Fortis Chairman Maurice Lippens will resign and be replaced by someone from outside the company.
I have not been able to find much on Hypo, since the articles are in German. which sadly I do not read). However, this report comes from a reader:
There are reports that the German Hypo Real Estate (part of the DAX) is in trouble and the German government is not willing to help out. It might file for BK on Monday. Apparently it invested too much in US subprime and it is not able to refinance.
However, Hypo appears to be a sizable player (reader Steve corrected our misinterpretation of a comment in a Reuters story), with a 400 Euro balance sheet (versus market value of equity of $4 billion). This would make of a similar scale to the Lehman bankruptcy were it to go under, but query whether it has anywhere near the tight linkages that Lehman had (in particular, credit default swaps written on its debt) to make a collapse create greater shock waves. But regardless of the factors that might amplify the damage, a failure of this magnitude is going to create even more reluctance of banks to lend to anything other than stellar credits.
There is no news on Bloomberg; I found older stories noting is that it is Germany’s second largest commercial property lender and JC Flowers has a 24% interest.
Reuters has a bit of G2:
Hypo Real Estate is in urgent talks with German banking regulator Bafin and the finance ministry about solving a refinancing squeeze at the bank….
The bank, which lends money for property projects and to governments, is examining measures including the sale of assets such as loan portfolios to circumvent the squeeze, one of the sources said…..
Talks, which began over the weekend following a sharp fall in Hypo’s share price, are continuing, the sources added.
Hypo is especially vulnerable to the freeze in interbank lending, which worsened after the collapse of Wall Street investment bank Lehman Brothers.
Unlike its bigger rivals such as Commerzbank, Hypo does not have any customer deposits to fall back on as banks grow increasingly reluctant to lend to one another.
Hypo relies on this interbank market to borrow as well as on money lent by Germany’s central bank to refinance roughly 50 billion euros ($73 billion) yearly, according to a company figure released earlier this year.
Most of the demand for this short-term unsecured refinancing comes from Hypo’s business of lending to governments, who often require help bridging temporary holes in their budgets.

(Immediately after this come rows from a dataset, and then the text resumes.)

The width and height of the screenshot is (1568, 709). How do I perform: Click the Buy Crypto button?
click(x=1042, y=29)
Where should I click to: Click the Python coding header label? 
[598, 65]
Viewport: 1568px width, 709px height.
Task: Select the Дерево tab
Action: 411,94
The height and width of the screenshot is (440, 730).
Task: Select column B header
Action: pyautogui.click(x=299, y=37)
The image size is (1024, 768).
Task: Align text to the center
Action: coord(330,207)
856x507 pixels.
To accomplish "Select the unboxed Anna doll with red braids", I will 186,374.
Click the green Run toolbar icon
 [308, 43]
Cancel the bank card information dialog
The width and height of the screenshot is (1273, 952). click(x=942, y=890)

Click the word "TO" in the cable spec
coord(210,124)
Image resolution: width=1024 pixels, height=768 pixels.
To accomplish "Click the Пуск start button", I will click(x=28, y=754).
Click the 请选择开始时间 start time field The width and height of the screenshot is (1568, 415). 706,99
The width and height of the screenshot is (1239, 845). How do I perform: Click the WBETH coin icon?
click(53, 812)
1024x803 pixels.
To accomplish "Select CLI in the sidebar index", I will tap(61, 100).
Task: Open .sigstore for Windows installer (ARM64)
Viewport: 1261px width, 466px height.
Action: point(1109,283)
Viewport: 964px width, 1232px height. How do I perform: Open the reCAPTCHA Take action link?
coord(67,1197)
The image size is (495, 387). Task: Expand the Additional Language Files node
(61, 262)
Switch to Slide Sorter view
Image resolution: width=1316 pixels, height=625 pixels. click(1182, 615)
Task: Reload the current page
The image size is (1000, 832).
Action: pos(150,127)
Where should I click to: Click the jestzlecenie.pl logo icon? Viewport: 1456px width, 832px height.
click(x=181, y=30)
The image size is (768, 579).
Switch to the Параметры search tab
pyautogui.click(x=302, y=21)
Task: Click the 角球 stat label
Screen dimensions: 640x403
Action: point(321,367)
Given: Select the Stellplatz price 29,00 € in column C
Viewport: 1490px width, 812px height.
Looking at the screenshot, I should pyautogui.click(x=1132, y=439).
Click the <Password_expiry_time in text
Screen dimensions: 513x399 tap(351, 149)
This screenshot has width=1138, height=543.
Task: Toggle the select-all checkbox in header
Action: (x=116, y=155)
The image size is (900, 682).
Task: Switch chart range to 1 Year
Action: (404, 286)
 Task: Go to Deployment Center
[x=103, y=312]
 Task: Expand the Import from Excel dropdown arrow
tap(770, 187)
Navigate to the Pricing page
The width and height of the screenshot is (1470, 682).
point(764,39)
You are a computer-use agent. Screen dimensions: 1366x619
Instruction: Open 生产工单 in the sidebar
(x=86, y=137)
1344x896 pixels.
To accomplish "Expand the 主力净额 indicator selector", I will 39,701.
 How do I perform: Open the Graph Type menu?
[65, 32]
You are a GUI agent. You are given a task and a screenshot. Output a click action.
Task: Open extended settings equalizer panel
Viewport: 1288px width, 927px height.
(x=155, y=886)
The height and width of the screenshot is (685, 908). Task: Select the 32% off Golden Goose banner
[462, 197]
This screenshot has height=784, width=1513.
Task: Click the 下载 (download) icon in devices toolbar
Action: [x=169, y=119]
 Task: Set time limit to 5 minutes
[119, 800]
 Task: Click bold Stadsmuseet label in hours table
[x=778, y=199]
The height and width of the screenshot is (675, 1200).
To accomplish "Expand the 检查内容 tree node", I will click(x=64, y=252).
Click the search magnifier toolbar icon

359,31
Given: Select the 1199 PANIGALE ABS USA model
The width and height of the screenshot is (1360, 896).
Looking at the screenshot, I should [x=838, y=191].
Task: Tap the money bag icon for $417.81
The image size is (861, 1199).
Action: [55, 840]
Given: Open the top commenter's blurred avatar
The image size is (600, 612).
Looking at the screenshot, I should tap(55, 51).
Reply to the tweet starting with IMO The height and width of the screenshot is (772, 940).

The bank lends to such clients as Italy, Japan, Tokyo and Istanbul among others, according to information on its website.
Short-term finance such as this often expires at the end of the quarter — next Tuesday — and this is placing pressure on Hypo to find a solution fast, one of the sources told Reuters.
Earlier this year, German watchdog Bafin had examined an emergency takeover of Hypo in the event that the bank ran into refinancing difficulties, sources familiar with the matter have said.
It had lined up Commerzbank as a would-be buyer, they said, but the plan was never used.